Probationary candidature applies for all doctoral candidates, except where doctoral candidates have transferred from a masters by research program. Candidature will be confirmed subject to the receipt of a satisfactory report of progress at the end of one year (full-time) or two years (part-time) period of probationary candidature.

Progress reviews

Supervisors and academic units monitor the progress of candidates throughout their candidature. All candidates are required to complete an annual questionnaire in order to review the conditions of their candidature. The academic progress of candidates is formally reviewed via three candidature milestones: confirmation of candidature; mid-candidature review; and pre-submission seminar.

The mid-candidature review and pre-submission seminar are mandatory requirements for all candidates who commenced their candidature from 1 January 2010.

Time available for study

Throughout their candidature, all candidates must regularly attend their department, school, centre or faculty and participate fully in the intellectual, research and academic life of their academic unit.
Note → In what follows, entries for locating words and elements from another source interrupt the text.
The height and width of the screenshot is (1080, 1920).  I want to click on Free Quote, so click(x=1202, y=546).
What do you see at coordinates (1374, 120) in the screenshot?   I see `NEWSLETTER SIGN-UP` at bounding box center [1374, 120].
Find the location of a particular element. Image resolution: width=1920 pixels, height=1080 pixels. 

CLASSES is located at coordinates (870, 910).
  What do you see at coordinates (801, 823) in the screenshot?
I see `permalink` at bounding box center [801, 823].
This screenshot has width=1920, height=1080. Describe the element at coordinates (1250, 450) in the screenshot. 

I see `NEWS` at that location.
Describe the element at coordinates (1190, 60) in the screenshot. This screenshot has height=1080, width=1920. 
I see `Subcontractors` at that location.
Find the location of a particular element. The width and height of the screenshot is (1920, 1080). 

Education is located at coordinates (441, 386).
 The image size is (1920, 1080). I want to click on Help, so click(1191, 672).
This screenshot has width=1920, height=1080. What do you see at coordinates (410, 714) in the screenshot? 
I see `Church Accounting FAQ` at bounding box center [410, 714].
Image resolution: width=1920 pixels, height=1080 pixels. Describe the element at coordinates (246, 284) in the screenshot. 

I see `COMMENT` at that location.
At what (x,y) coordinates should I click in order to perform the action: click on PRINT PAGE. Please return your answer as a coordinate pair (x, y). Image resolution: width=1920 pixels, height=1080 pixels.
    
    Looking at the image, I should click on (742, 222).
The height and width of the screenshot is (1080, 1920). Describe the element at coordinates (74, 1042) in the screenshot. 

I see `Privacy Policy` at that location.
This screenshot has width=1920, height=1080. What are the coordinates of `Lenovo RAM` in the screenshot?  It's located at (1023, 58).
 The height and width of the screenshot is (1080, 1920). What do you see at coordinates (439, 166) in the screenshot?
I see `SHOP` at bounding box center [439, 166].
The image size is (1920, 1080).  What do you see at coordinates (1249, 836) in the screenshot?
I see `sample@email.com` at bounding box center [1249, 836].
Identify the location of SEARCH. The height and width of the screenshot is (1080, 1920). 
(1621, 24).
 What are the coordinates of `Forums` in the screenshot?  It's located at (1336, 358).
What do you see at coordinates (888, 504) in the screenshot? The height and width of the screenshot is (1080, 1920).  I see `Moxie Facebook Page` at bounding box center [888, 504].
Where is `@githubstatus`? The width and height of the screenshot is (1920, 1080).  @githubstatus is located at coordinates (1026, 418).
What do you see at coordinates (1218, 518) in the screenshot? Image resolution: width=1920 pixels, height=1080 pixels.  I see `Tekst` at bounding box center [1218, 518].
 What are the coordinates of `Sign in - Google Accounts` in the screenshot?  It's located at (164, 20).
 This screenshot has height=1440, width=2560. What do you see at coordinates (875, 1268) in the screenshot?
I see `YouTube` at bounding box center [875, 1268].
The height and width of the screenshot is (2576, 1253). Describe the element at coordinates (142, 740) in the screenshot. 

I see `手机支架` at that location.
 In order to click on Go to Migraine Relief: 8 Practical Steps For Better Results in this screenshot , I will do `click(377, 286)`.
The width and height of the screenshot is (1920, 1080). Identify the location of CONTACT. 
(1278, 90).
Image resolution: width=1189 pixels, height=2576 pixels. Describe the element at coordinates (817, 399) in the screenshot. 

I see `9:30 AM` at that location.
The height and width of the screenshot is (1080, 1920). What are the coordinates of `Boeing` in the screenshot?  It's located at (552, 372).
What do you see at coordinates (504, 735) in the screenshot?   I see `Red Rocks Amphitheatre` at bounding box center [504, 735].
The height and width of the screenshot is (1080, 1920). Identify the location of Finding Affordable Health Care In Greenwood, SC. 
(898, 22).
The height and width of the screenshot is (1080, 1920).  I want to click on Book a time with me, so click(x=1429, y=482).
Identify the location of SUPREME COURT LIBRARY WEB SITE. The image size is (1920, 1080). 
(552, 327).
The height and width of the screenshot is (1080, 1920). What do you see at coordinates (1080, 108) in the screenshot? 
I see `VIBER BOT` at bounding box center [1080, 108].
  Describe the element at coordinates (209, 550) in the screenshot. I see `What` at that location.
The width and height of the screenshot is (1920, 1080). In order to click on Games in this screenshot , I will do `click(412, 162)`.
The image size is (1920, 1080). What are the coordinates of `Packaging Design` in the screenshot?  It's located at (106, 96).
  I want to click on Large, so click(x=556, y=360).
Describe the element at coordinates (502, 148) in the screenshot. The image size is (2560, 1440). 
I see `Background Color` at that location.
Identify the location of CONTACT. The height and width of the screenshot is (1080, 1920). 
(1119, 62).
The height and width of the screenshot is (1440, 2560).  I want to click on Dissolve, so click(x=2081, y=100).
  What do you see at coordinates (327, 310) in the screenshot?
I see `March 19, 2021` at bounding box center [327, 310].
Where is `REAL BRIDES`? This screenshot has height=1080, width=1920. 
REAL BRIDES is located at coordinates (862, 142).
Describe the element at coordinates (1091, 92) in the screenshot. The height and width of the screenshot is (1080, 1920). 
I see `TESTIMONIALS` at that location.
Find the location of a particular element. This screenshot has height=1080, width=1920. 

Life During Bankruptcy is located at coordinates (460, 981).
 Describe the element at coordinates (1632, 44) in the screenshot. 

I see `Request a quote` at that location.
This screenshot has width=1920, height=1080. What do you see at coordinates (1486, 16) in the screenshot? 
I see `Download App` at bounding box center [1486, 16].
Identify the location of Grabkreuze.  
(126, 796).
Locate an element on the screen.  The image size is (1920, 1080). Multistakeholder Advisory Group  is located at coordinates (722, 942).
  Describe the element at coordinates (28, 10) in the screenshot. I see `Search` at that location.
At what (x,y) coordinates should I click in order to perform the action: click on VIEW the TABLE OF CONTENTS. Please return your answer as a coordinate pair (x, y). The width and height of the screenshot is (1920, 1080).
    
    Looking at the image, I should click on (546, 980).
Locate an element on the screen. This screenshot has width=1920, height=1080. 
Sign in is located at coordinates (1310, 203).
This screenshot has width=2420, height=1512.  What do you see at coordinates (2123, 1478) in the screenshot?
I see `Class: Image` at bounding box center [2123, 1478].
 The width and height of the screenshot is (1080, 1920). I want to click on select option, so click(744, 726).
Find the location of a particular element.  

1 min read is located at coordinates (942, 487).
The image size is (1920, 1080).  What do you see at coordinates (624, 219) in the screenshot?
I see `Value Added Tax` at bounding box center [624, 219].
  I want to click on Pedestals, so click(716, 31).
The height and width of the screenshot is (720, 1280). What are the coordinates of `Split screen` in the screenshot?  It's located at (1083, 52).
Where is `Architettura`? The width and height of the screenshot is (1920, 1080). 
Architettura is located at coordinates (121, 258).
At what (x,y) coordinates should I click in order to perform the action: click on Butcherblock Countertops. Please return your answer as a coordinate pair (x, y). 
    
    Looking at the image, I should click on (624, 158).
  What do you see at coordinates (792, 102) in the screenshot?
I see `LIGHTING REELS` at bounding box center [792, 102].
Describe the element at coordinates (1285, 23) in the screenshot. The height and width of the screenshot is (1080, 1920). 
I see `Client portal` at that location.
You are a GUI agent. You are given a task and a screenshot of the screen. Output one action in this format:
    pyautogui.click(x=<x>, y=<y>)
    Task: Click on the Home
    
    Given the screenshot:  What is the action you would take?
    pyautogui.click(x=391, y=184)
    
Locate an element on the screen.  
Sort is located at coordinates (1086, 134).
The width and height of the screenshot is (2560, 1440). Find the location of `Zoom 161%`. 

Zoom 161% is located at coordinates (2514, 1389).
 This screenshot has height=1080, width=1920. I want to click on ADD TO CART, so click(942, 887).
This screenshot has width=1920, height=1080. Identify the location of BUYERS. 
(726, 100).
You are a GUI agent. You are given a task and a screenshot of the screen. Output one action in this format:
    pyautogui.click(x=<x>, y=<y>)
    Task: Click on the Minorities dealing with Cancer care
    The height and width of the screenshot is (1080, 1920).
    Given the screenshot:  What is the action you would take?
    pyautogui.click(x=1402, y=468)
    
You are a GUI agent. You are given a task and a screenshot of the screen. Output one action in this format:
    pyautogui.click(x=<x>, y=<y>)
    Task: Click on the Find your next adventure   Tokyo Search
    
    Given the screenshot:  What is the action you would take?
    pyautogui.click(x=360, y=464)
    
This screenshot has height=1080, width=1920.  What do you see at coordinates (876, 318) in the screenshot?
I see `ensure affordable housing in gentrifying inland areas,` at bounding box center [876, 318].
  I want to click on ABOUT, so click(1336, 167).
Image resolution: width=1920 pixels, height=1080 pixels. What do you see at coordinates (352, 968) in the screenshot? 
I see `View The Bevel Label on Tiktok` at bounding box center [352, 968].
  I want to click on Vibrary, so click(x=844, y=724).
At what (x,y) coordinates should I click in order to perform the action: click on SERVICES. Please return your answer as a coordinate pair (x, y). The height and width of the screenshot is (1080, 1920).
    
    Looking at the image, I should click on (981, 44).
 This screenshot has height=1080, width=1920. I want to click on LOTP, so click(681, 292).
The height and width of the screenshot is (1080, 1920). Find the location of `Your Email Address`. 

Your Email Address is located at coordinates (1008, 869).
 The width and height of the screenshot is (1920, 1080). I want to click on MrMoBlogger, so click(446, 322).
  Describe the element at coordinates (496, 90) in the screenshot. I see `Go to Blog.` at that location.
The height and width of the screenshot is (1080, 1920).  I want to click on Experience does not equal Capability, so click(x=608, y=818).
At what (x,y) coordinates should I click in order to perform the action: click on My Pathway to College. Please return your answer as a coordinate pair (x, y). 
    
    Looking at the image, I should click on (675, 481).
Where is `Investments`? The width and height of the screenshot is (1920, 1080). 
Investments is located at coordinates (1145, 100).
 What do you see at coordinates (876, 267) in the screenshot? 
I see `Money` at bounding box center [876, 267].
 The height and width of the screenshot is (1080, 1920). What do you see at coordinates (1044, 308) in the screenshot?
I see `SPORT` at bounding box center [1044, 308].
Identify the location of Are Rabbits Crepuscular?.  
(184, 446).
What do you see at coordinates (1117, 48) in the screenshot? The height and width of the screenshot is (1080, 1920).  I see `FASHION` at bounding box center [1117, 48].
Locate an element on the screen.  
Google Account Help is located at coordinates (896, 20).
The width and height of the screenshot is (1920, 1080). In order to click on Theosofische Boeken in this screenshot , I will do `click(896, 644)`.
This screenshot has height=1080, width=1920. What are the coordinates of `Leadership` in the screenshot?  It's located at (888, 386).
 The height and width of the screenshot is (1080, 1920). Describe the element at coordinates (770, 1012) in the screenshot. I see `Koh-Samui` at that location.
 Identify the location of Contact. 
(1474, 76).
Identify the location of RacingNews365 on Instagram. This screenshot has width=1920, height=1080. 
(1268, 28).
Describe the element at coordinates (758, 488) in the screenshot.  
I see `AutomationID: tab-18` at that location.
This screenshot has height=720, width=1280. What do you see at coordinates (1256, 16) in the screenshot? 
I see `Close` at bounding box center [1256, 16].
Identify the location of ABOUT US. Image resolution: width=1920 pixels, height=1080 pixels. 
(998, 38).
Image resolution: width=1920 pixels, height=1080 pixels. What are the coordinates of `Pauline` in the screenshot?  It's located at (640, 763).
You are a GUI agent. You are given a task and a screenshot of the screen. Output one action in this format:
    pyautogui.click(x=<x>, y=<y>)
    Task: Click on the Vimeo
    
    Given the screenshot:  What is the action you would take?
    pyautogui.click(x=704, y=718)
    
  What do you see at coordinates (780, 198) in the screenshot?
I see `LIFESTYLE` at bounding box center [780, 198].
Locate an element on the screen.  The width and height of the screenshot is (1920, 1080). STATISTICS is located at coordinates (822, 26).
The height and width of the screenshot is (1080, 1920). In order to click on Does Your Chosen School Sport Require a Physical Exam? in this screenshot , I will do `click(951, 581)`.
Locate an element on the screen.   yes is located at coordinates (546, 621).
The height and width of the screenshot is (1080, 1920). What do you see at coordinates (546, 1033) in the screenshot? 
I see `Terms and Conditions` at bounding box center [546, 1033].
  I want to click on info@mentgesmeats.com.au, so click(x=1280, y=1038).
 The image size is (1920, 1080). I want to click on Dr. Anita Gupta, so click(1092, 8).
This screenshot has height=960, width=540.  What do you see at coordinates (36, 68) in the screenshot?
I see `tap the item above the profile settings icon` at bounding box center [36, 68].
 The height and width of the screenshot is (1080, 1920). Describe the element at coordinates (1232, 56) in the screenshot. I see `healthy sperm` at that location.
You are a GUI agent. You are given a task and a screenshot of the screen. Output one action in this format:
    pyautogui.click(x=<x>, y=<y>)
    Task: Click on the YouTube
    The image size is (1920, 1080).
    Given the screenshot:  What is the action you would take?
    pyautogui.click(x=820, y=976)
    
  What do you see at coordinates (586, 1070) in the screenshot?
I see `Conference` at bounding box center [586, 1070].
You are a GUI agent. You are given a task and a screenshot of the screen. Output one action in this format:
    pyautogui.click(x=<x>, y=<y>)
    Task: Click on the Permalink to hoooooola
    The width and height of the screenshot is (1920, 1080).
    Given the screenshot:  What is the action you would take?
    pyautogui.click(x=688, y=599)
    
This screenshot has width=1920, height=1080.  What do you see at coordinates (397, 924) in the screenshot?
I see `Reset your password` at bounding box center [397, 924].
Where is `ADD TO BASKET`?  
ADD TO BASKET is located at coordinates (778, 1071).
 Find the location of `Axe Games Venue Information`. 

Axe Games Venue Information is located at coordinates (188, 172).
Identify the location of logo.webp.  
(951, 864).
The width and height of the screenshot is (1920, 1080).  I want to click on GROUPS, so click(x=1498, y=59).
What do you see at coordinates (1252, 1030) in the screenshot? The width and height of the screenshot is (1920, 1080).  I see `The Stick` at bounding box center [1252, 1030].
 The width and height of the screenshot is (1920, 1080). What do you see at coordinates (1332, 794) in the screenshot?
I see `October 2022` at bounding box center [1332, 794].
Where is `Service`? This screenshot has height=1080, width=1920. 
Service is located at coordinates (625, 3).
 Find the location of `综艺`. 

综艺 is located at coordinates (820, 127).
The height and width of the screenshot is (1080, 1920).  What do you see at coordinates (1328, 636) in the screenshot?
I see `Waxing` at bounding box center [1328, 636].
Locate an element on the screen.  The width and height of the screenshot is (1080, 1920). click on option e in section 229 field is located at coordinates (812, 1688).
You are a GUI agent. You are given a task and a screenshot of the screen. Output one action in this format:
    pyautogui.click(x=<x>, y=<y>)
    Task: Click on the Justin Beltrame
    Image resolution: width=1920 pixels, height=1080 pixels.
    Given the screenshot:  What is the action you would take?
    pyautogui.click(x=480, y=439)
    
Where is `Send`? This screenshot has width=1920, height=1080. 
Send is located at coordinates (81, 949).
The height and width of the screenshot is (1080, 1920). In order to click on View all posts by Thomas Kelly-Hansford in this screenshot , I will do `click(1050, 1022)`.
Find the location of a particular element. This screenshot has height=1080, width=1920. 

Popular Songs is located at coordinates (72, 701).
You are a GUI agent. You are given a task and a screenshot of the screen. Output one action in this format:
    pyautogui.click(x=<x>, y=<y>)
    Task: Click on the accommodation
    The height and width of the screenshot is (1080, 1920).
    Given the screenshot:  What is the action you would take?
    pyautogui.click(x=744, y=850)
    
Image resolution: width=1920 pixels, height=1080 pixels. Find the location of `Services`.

Full-time candidates must be able to devote the equivalent of a minimum of four days a week to the pursuit of their research project; all part-time candidates must devote the equivalent of one-and-a-half days a week to their studies. The half-day should normally be a week day.

Employment restrictions

Full-time candidates are permitted, with the approval of their main supervisor, to undertake a strictly limited amount of paid employment throughout the year, being no more than 15 hours of work per week on average. Up to a maximum of six hours only on average of this employment may be undertaken during normal working hours (9 am to 5 pm, Mondays to Fridays). However, this may be extended to a maximum of eight hours if the employment is limited to one weekday. The candidate's supervisor(s) must be satisfied that any part-time work undertaken does not interfere with the candidate's study program and progress. International students need to be aware that the employment restrictions outlined above apply even though a student visa permits students to work up to 20 hours a week.


This course comprises:

  • six coursework units (four core units, and two electives chosen from a wide range of units)
  • a 13-week practicum in a public health setting
  • research culminating in a thesis.

Assessment is by thesis, examinations, oral presentations and written reports.



Students submit a thesis of approximately 60,000 to 70,000 words. The word length for a thesis does not include footnotes, references or appendices, nor does it include equations, tables, diagrams or other illustrations. The thesis may be in the form of a traditional monograph or as a thesis by publication.

The work presented for examination must be the original work of the candidate, except where due reference is made in the text. A candidate may include published work which is directly relevant to the argument of the thesis, provided such work has been written during the period of candidature. Candidates may not present in, or in support of, a thesis any work which the candidate has presented for any other degree or diploma at this University, or any other institution, except with the permission of the Research Graduate School Committee.

The research project is expected to provide a significant original contribution to knowledge and/or practice in the field of public health and to demonstrate the capacity of the student to conduct independent research.

Work towards the thesis will occur throughout each 48-week year.

Coursework and practicum placements

Coursework sessions will be conducted over two 13-week semesters in the first year and one 13-week semester in the second year. The public health practice component will occur in the second year of the course.

Core units

  • DPH6001 Advanced epidemiology
  • DPH6002 Statistical methods for public health
  • DPH6003 Advanced research methods in public health
  • DPH6004 Health leadership and management
  • DPH6005 Public health practice

Elective units

one elective unit selected from any 'MPH' or 'EPM'-coded postgraduate units offered by the School of Public Health and Preventive Medicine

Elective units may be selected from any postgraduate MPH or EPM unit offered by the Department of Epidemiology and Preventive Medicine.